Effect of Horizontal Well Trajectory on Two-Phase Gas-Liquid Flow Behavior

Rosmer Brito-Smith, Research Assistant, Ph.D. Candidate

Shale reservoirs ordinarily have insufficient permeability to allow significant amount of fluid flow to the wellbore.  In order to produce from shale reservoirs, horizontal or deviated wells are drilled and hydraulic fracturing is performed to improve the formation conductivity.  Typically, geologists and reservoir engineers design well trajectory based on gas rate while drilling.  They “surf” up and down to get a good permeability steak (Jackson et al. 2011).  Consequently, wells are not horizontal, and rather in different trajectories, such as toe-up, toe-down, undulations or more complex configurations.

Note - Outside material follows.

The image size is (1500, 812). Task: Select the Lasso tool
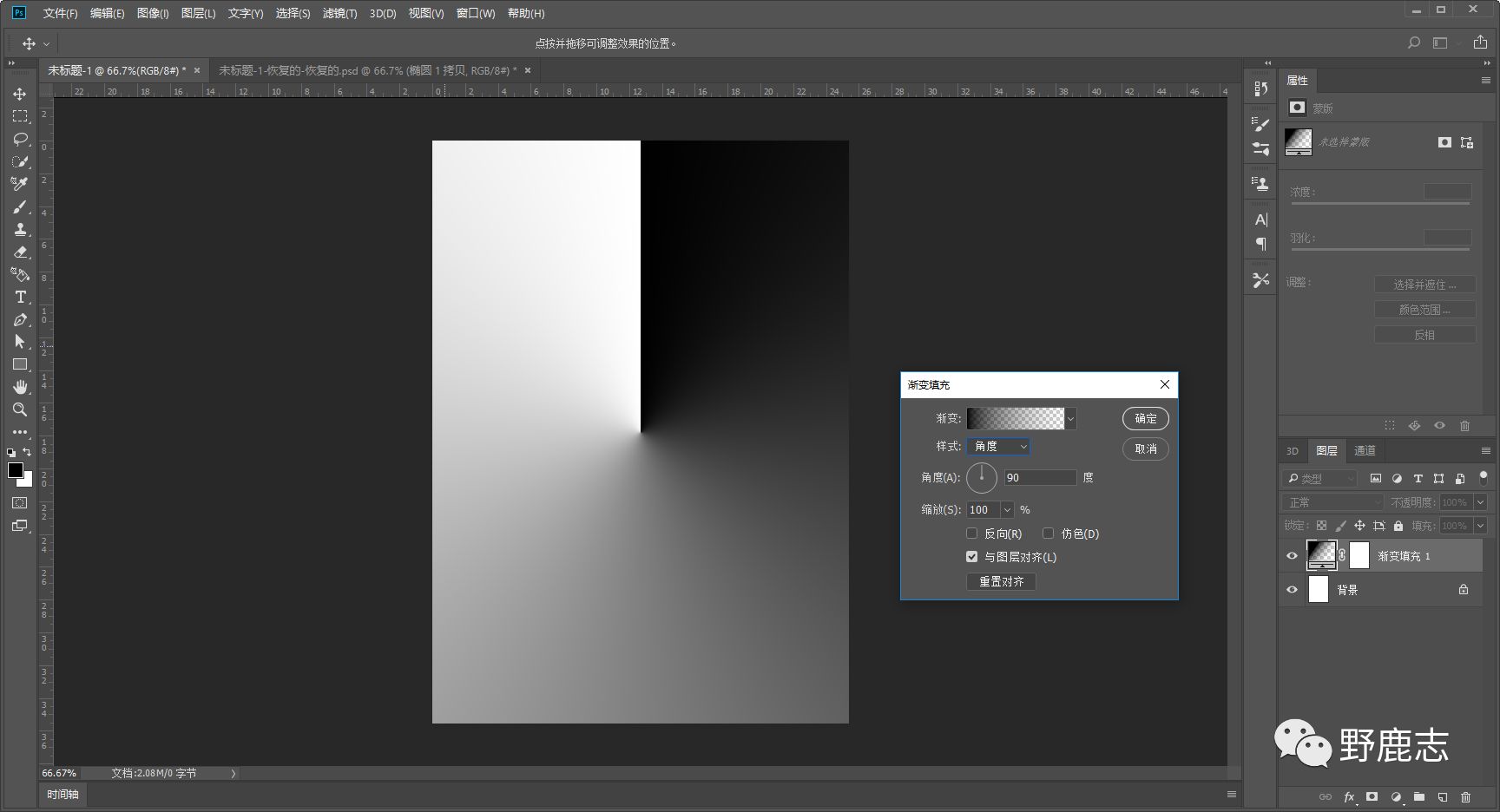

Well trajectory can significantly affect the gas-liquid flow behavior, increasing or decreasing the probability of erratic production conditions such as liquid loading, water accumulation in the lateral section, start-up, terrain, or severe slugging along the well.  These erratic production conditions can generate operational problems such as: reduction in well production, intermittent flow, no-flow, faster mechanical fatigue along the completion or surface equipment, shorter run-life of the artificial lift system, reduction of stimulated reservoir volume and fracture conductivity due to water imbibition, scale precipitation or shale swelling.  This justifies the need to evaluate the effect of well trajectory on two-phase flow.  Additionally, the acquired knowledge could help to optimize the well trajectory and minimize drilling operation cost and time.

The main objective of this study is to perform an experimental and modeling study of air-water two-phase flow in near-horizontal gas or condensate wells. The effects of well trajectory will be investigated on two-phase flow behavior. This study is divided into the following phases:

  1. Experimental Program: A 2-in. ID experimental facility was constructed and is used to evaluate the flow behavior for different well configurations namely, toe-up, toe-down, and one-undulation cases.  Additionally, different gas and liquid flow rates are considered to mimic the reservoir pressure decline, and varying liquid inflow from the reservoir. 
  2. Unified Mechanistic Model development for all inclination angles: The target is to predict the flow pattern, pressure drop, liquid holdup and erratic conditions such as liquid loading and slugging. 
  3. Validate model performance using experimental and field data. 
  4. Compare model performance against existing liquid loading onset models and OLGA simulations.